Stephen and I sat in our seats along the left field line just moments before Rockies’ starter Tyler Anderson threw the first pitch of the night. We had hardly settled down before Reds second baseman Scooter Gennett stunned everyone in the stadium in cranking a home run over the right-field fence. He would continue to buzz irritatingly around the Rockies heads, as he would have a five-hit night and made the most important defensive play of the game, but more on that later.
David Dahl would give the Rockies a 2-1 lead in the third when he hit an unstoppable laser over Reds’ center fielder Billy Hamilton for a two-run double, but the lead did not last long. In Tony Cruz’s first at-bat, Stephen pointed out that even though he is not a spectacular hitter, he has some raw power. In his second at-bat in the fourth inning, Cruz launched a no-doubter home run into the left-field seats.
Even as a Rockies fan, I must admit that Billy Hamilton produced the most exciting moment of the night. In the top of the seventh, with Reds’ right fielder Scott Schebler on first and Chris Rusin now pitching for the Rockies, Hamilton hit a ball in the left-field gap. With Hamilton’s speed, nobody doubted that Hamilton would have a triple. But as he rounded second, the anticipation grew. The Rockies were slow in getting to the ball, and Hamilton noticed. He dug in and spurred himself on to run even faster. He traveled at a sublime yet frightening speed. He approached third with no intention of stopping, but the Reds’ third base coach had both his hands up, imploring him to stop. Hamilton listened, and moments later, the ball bounced into home plate, but Hamilton had everyone, Rockies’ and Reds’ fans alike, clenching onto the end of their seats.

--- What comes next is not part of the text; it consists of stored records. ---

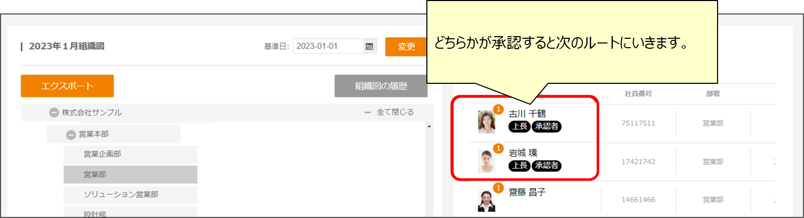
Task: Click orange badge on 古川 千鶴's avatar
Action: tap(498, 110)
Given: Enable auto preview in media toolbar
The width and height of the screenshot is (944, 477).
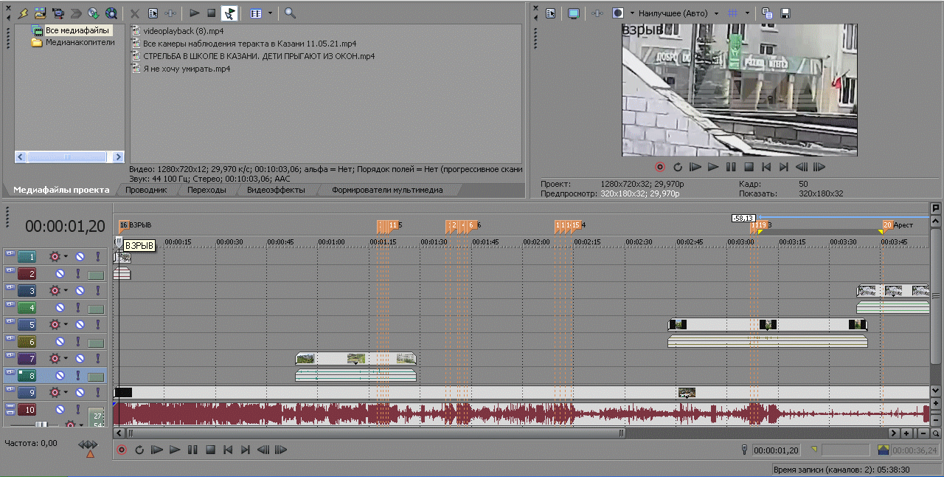Looking at the screenshot, I should point(229,13).
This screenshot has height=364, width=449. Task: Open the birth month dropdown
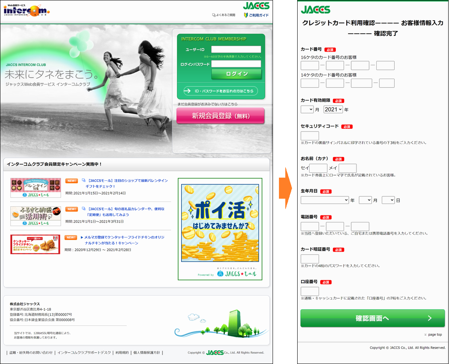365,200
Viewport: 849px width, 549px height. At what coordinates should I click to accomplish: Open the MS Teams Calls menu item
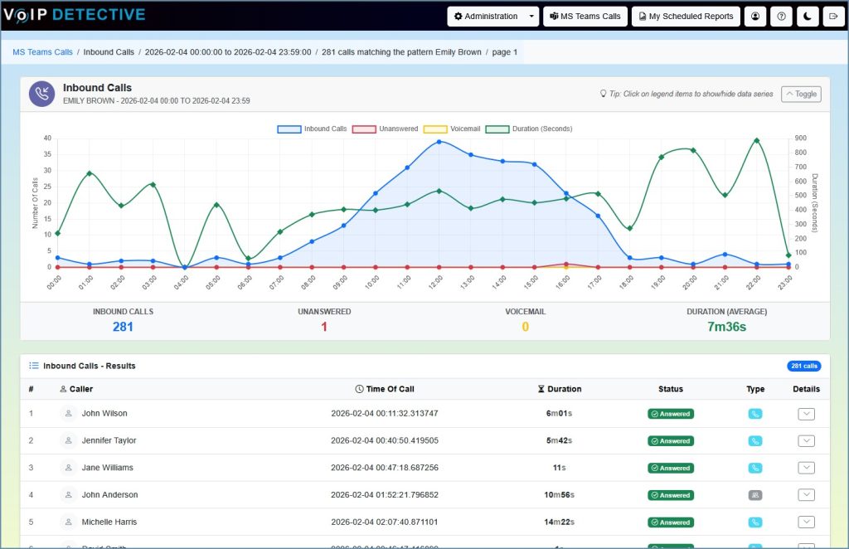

By the start of the bottom of the ninth, the Reds had a 6-5 lead. But after a Ryan McMahon single, a Chris Iannetta double, and a Carlos Gonzalez walk, the Rockies had the bases loaded with nobody out. Charlie Blackmon came up to the plate, and the anticipation was palpable. The Rockies were expected to score. Sadly, Blackmon rolled over on a ball and hit a soft grounder to first baseman Joey Votto, who threw it home. Even though Tony Cruz bobbled the catch, he still collected the ball in time to make the force out at home. Even with one out, all of us Rockies fans remained optimistic. David Dahl was at the plate, and he had absolutely crushed a ball earlier in the day and did so again in this at-bat. Only this time, he hit a line drive to Scooter Gennett. The Reds’ second baseman drove to his right and made a terrific catch. Carlos Gonzalez had wandered off second a bit too far after Dahl made contact, allowing Gennett to flip the ball to second for a game-ending double play. Just like that, Gennett had once again stunned the Rockies, this time by popping the balloon of anticipation of an almost certain Rockies win.
I have witnessed several gut-wrenching losses in Denver sports. I sat in the south end zone stands on a certain miserably cold January day when Joe Flacco tossed a football over Raheem Moore’s head into Jacoby Jones’ hands for the Mile High Miracle. I still remember the spot in my living room where I stood for Troy Tulowitzki’s underwhelming at-bats in the bottom of the ninth with two runners on and two outs in Games 3 and 4 against the Philadelphia Phillies of the 2009 NLDS. Saturday night’s game did not hurt nearly as much. For one, the Rockies got to play the next day to further contribute to the story of the 2018 season, but this game reaffirmed an important lesson about sports: your team will sometimes disappoint you, and you can do nothing about it. But all you can do is forgive and try to forget, and I still want the Colorado Rockies to win baseball games.